Fuerza Amarilla
- Full name: Club Deportivo Especializado Fuerza Amarilla Sporting Club
- Nicknames: La Banana Mecánica La Avispa de Machala El Mortífero El Tractor Amarillo Aurinegros Carbonero La Máquina Amarilla La Fuerza de Dios
- Founded: 23 December 1999; 26 years ago
- Dissolved: 29 April 2022
- Ground: 9 de Mayo Machala, Ecuador
- Capacity: 16,456
- Chairman: Marcos Abelardo Andrade
| Home colours | Away colours | Third colours |

= Fuerza Amarilla S.C. =

Ecuadorian football club

Club Deportivo Especializado Fuerza Amarilla Sporting Club was an Ecuadorian football club based in Machala, Ecuador. Founded on 23 December 1999, the club played in the Ecuadorian Serie A. Its home games are played at Estadio 9 de Mayo, which has a capacity of 16,456 seats.

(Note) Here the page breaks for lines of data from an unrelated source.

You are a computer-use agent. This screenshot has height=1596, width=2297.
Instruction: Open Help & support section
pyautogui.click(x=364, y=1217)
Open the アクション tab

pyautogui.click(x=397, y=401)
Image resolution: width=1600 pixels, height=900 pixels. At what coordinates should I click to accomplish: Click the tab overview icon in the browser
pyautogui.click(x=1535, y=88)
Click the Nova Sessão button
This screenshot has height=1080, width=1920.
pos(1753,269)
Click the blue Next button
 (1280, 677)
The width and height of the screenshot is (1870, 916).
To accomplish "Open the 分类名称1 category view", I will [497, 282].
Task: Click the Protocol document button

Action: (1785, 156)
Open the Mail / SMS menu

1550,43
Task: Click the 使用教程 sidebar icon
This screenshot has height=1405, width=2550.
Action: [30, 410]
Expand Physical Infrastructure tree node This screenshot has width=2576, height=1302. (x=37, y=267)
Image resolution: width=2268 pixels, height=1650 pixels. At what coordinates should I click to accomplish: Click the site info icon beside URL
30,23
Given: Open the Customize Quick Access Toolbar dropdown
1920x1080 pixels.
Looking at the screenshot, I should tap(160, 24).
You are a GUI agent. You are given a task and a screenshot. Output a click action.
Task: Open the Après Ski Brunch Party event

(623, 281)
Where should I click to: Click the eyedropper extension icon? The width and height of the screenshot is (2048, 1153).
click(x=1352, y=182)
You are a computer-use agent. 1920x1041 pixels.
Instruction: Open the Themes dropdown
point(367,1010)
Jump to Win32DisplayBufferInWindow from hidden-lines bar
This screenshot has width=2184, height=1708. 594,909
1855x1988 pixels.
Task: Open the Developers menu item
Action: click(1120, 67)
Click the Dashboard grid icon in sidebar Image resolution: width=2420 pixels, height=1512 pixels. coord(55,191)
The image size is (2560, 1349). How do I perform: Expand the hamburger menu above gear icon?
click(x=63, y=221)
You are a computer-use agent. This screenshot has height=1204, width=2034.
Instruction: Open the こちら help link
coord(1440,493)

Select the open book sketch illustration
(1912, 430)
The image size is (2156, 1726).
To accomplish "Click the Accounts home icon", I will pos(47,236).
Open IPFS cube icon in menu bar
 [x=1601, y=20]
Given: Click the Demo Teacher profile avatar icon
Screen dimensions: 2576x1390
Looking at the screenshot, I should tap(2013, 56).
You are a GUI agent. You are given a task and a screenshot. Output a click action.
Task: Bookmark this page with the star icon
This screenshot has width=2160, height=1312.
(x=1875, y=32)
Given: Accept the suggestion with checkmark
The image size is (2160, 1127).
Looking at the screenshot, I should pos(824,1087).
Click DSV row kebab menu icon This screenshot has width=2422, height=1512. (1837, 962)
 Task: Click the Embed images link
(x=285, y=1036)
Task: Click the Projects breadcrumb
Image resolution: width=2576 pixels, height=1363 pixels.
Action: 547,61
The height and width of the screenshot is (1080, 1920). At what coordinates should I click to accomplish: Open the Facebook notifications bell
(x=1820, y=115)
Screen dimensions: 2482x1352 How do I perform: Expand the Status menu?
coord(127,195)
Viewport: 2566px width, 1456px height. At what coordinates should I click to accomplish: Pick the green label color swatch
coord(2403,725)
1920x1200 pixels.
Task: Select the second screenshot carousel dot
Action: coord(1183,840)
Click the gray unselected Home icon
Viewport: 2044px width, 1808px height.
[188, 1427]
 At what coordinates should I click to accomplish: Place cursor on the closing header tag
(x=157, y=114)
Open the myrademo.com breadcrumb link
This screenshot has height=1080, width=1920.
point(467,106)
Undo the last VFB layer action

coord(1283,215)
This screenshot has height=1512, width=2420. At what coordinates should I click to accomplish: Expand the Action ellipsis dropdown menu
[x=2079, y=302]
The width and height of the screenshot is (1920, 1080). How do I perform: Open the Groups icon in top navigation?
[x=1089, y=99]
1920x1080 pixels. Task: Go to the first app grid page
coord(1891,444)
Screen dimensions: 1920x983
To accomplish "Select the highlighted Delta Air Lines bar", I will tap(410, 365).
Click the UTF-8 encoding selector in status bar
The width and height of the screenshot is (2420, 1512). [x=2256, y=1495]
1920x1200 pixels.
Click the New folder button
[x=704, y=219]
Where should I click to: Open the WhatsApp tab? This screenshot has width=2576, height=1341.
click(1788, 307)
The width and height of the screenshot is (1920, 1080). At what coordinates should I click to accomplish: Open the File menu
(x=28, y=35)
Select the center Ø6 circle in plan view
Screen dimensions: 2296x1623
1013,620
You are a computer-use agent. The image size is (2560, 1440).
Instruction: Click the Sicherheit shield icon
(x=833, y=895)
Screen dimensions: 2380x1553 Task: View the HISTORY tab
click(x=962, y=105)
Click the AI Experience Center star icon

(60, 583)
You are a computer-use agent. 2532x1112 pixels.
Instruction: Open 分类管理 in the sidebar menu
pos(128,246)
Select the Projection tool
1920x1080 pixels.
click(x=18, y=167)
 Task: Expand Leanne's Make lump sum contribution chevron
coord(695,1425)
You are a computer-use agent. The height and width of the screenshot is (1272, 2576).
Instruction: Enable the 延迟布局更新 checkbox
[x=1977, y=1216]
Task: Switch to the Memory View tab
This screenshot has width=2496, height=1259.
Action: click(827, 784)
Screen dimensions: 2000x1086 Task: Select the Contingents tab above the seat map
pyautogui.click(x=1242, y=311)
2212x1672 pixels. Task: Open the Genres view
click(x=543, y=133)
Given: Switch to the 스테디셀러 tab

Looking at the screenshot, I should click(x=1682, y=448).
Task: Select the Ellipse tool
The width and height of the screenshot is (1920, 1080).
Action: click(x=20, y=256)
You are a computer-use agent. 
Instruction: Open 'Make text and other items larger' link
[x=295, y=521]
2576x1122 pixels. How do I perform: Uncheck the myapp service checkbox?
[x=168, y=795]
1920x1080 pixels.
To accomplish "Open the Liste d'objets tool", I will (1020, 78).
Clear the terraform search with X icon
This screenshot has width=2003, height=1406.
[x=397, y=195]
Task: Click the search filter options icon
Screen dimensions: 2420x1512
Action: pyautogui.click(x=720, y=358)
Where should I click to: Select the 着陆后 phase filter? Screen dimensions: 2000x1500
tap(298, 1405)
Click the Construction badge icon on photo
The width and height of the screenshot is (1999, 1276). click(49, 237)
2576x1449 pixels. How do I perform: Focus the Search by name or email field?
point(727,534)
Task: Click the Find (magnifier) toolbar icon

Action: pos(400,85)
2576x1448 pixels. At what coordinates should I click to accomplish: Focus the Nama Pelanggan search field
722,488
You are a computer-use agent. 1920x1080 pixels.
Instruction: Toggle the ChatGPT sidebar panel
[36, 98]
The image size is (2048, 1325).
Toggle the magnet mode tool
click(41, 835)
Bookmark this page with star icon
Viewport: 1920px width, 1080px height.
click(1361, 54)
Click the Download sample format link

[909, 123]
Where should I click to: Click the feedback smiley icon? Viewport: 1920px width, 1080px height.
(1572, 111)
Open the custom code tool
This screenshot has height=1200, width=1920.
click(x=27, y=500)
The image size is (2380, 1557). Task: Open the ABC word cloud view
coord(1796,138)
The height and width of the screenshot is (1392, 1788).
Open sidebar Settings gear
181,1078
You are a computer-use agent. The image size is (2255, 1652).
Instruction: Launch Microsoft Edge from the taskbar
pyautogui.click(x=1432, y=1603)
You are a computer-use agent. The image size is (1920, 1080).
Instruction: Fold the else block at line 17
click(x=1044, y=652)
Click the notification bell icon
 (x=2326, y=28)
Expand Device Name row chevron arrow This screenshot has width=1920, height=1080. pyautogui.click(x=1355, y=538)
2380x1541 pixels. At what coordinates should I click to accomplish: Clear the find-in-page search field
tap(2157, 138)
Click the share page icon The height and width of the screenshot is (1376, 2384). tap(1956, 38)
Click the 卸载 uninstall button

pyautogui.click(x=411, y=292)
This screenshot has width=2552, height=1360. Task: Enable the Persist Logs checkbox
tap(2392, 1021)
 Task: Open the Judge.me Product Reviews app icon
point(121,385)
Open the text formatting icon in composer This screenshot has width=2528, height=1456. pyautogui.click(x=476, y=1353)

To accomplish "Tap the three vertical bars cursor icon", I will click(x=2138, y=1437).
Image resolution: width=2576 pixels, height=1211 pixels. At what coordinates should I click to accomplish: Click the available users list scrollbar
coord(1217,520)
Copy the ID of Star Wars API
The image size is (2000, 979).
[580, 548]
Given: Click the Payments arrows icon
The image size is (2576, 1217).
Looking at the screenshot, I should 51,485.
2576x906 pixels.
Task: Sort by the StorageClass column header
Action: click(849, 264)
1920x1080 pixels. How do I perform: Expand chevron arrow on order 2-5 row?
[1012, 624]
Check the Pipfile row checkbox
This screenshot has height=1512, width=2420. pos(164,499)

The club has participated in a CONMEBOL competition once, in the 2017 Copa Sudamericana. In that tournament, they were drawn in the first stage with Chilean club O'Higgins and beat them 2–1 on aggregate, after having a 1–0 deficit. In the next stage, they were eliminated by Colombian club Santa Fe 2–1 on aggregate.